"MARRED: SO HE MADE IT AGAIN"
by F.B. Meyer
1847-1929
The one trouble of my life, years ago, was just this about which I am speaking now. God was dealing with me. I suppose He wanted to make me a vessel fit for His use. But there was one point in my life where I fought God as the clay fights the hand of the potter. I fought God, I will not say for how long. God help me! The only benefit that I can get now out of those years the canker worm has eaten, is to discover the secret in other lives while they too are standing still, and then to take them to the Christ to whom I went myself, and to encourage them to hope that He who years ago took up a spoiled and marred life and made a little of it, will take other men and women and will find out where they have thwarted Him; and finding it out, will touch them there, and as they yield to Him they will be made again.
Now what is the point in your life where you obstruct God? Allow me to search you.
WHERE IS IT?People come to me and speak of the different points in which they have thwarted God. A man came to me one day and said that when I was in a certain convention I asked all those who wanted to be wholly for God to stand up. He refused to stand, and for months his will rose up and said:
"Who is this man that I should stand up when he bids me?"
For months he fought this feeling, until not long ago he came to me and said:
"Come and pray! I want to confess that I have been fighting the will of God for months, and I am wretched. Help me to get peace."

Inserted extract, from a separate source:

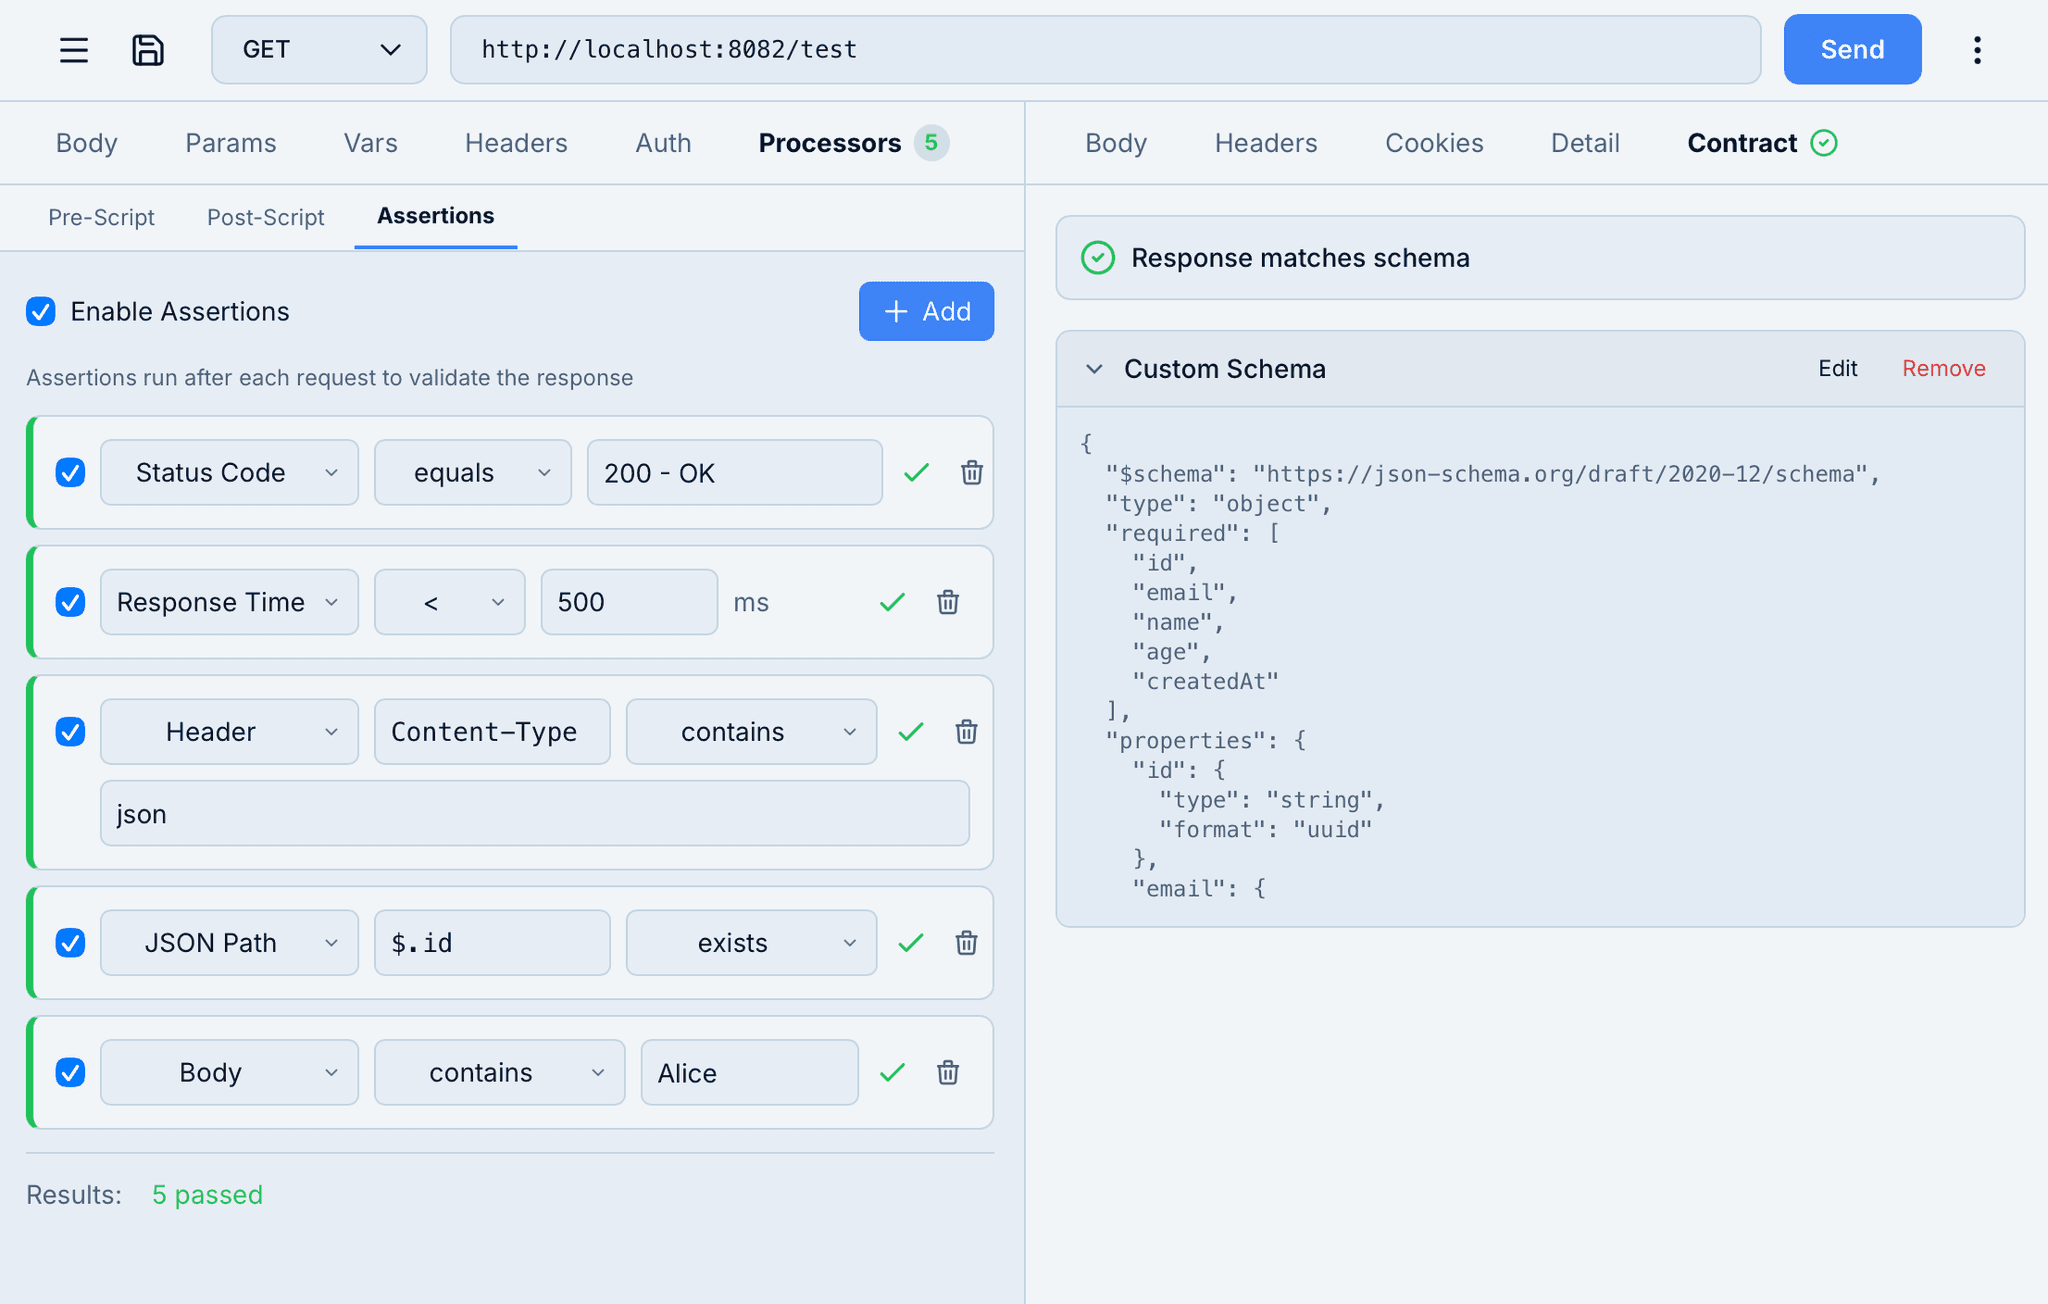
Task: Uncheck the Status Code assertion
Action: coord(70,473)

I was once staying with another man, a pastor. I had said nothing about smoking,--I never do single out sins,--I had not alluded to the habit; but one day we were walking along a street that led over a river, and to my surprise as we got to the apex of the bridge he took his tobacco--pouch and pipe and threw them over, and said:
"There, I have settled that."
Then, turning to me, he said: " I know, Mr. Meyer, you have said nothing about it; but for the last few months God has been asking me to set a new example to my young men, and I said: ' Why should not I do as I like, and they as they like?' God was searching me, and I was fighting Him; but it is all. settled now, sir, it is all done now."
A bright young girl, at the end of one of my addresses, was waiting about, and I said to her:
"Come, my girl, I am quite sure that you have got nothing to see me about."
"O," she said, "I have, sir. I remember that three or four years ago, when I was a girl at school, one of my companions asked me to go out and get some candy for her. I got it, but I kept back half the money for myself. That sin has been working in my mind. It seems as if God keeps saying, 'Confess, confess, restore'; but, sir, I have been fighting it for the last month or two. It looks so stupid to do a little thing like that."
I said: "My dear child, nothing is stupid that is going to please God and put you right with His will."
A man came to me and said: " I cannot understand it, sir, but it seems as if God is blotted out of my life.
I used to be so happy."
I said: "How is it?"
Said he: " I think it has to do with my treatment of my brother. He served me cruelly over my father's will, and I said I would never forgive him. I am sorry I said it, but he has been going from bad to worse, has lost his wife and child, and is now on a bed of death, and I cannot go to him because I said I never would."
I said: " My friend, it is better to break a bad vow than keep it. Go."
He went, and the smile of God met him just there. Sixteen years ago I was a minister in a Midland town in England, not at all happy, doing my work for the pay I got, but holding a good position amongst my fellows. Hudson Taylor and two young students came into my life. I watched them. They had something I had not. Those young men stood there in all their strength and joy. I said to Charles Studd:
"What is the difference between you and me? You seem so happy, and I somehow am in the trough of the wave."
He replied: "There is nothing that I have got which you may not have, Mr. Meyer."
But I asked: "How am I to get it?"
"Well," he said, "have you given yourself right up to God?"
I winced. I knew that if it came to that, there was a point where I had been fighting my deepest convictions for months. I had lived away from it, but when I came to the Lord's table and handed out the bread and wine, then it met me; or when I came to a convention or meeting of holy people, something stopped me as I remembered this. It was the one point where my will was entrenched. I thought I would do something with Christ that night which would settle it one way or the other, and I met Christ. You will forgive a man who owes everything to one night in his life if to help other men he opens his heart for a moment. I knelt in my room and gave Christ the ring of my will with the keys on it, but kept one little key back, the key of a closet in my heart, in one back story in my heart. He said to me, "Are they all here?" And I said: "All but one." "What is that?" said He.